The following article was sent to an Email list dedicated to blind chess 
players, and I find it interesting enough to forward to others, so here it is:

New York Review of Books

 

Volume 57, Number 2 · February 11, 2010
The Chess Master and the Computer
By Garry Kasparov
Chess Metaphors: Artificial Intelligence and the Human Mind
by Diego Rasskin-Gutman, translated from the Spanish by Deborah Klosky
MIT Press, 205 pp., $24.95

In 1985, in Hamburg, I played against thirty-two different chess computers
at the same time in what is known as a simultaneous exhibition. I walked
from one machine to the next, making my moves over a period of more than
five hours. The four leading chess computer manufacturers had sent their top
models, including eight named after me from the electronics firm Saitek.
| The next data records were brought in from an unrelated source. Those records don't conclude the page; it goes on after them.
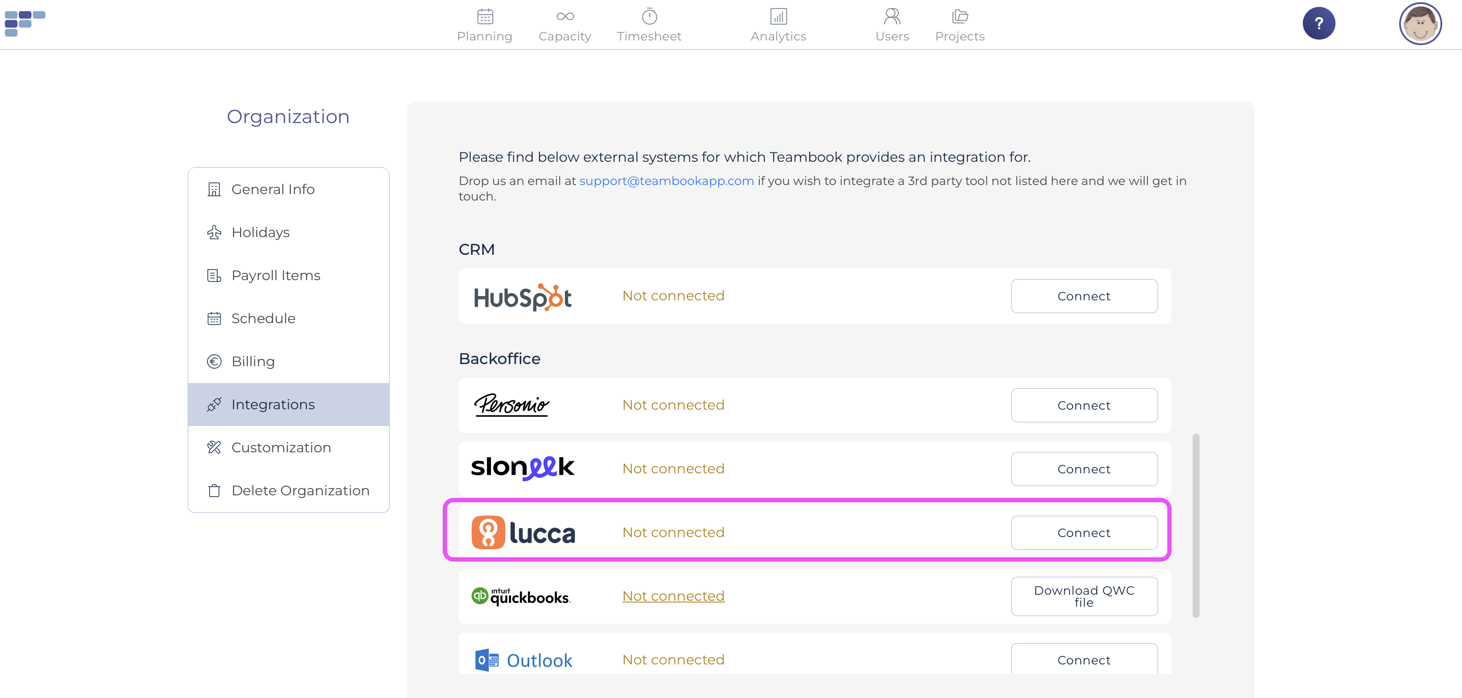This screenshot has width=1462, height=698.
Task: Open the Users person icon
Action: [x=892, y=16]
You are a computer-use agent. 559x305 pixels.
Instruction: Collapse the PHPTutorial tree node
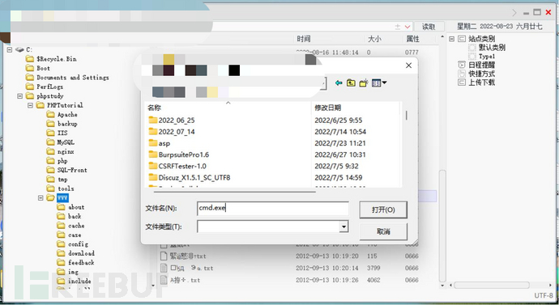[x=30, y=105]
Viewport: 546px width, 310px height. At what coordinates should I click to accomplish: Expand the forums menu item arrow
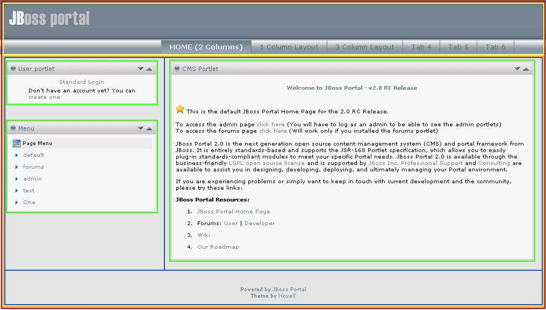(17, 167)
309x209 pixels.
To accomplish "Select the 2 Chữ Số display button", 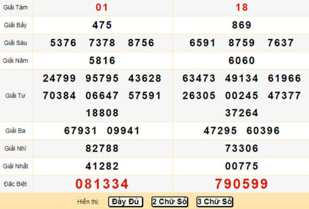I will (170, 202).
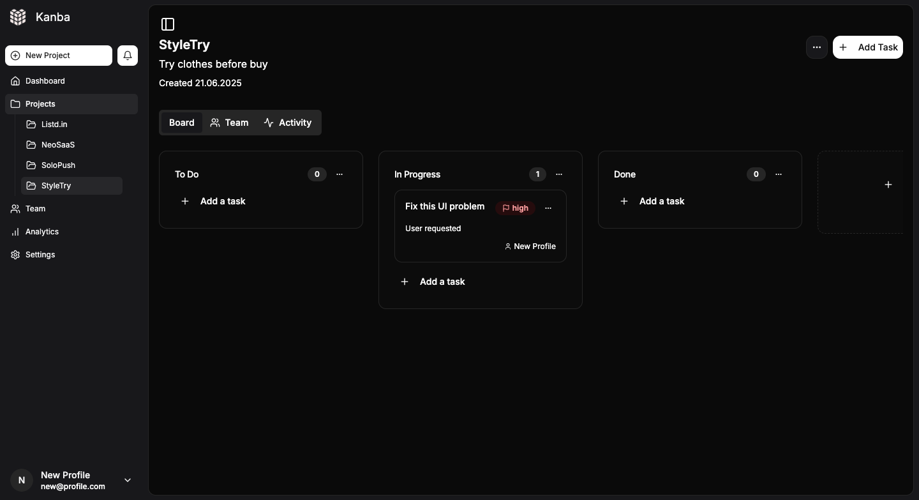Click the Add Task button

coord(867,47)
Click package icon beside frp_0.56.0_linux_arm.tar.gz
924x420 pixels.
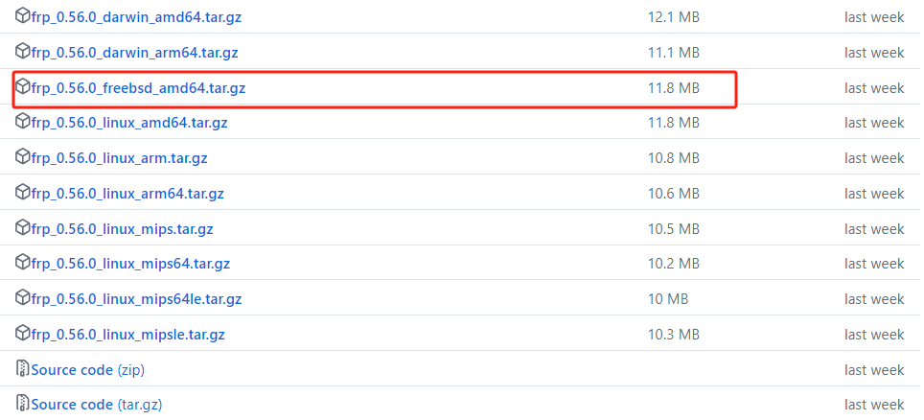point(23,157)
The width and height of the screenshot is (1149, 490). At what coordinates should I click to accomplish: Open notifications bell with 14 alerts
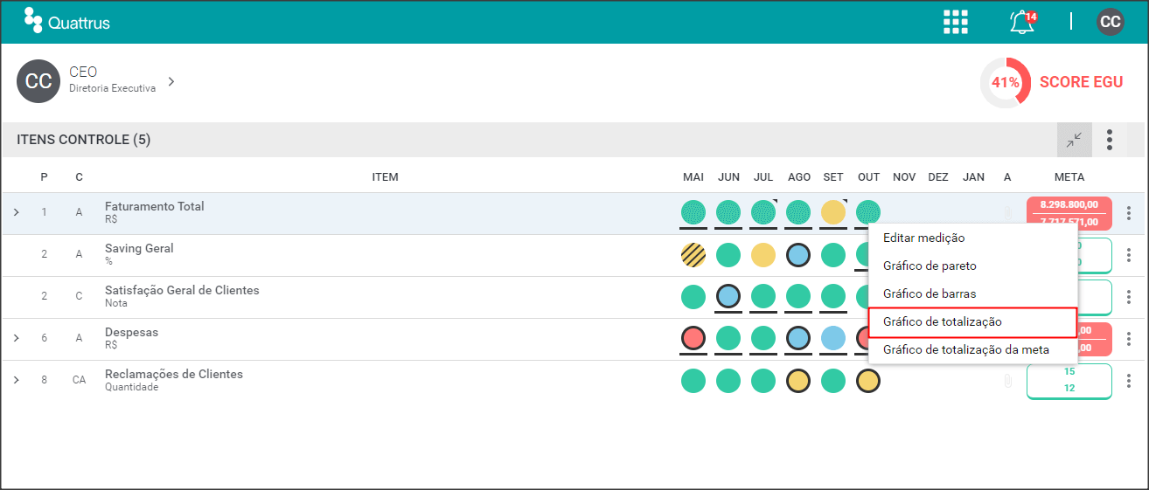click(1022, 22)
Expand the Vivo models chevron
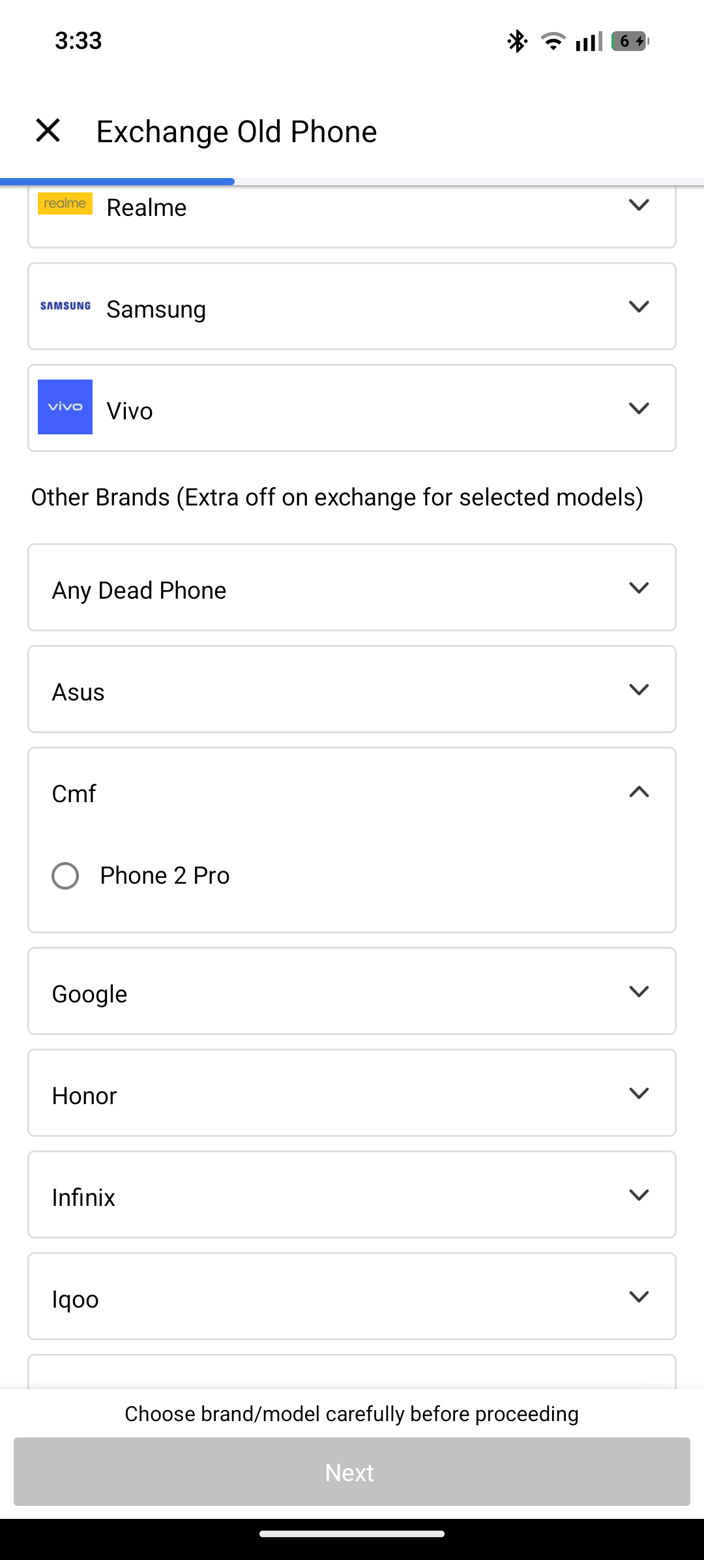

It illustrates the state of computer chess at the time that it didn't come
as much of a surprise when I achieved a perfect 32-0 score, winning every
game, although there was an uncomfortable moment. At one point I realized
that I was drifting into trouble in a game against one of the "Kasparov"
brand models. If this machine scored a win or even a draw, people would be
quick to say that I had thrown the game to get PR for the company, so I had
to intensify my efforts. Eventually I found a way to trick the machine with
a sacrifice it should have refused. From the human perspective, or at least
from my perspective, those were the good old days of man vs. machine chess.

Eleven years later I narrowly defeated the supercomputer Deep Blue in a
match. Then, in 1997, IBM redoubled its efforts-and doubled Deep Blue's
processing power-and I lost the rematch in an event that made headlines
around the world. The result was met with astonishment and grief by those
who took it as a symbol of mankind's submission before the almighty
computer. ("The Brain's Last Stand" read the Newsweek headline.) Others
shrugged their shoulders, surprised that humans could still compete at all
against the enormous calculating power that, by 1997, sat on just about
every desk in the first world.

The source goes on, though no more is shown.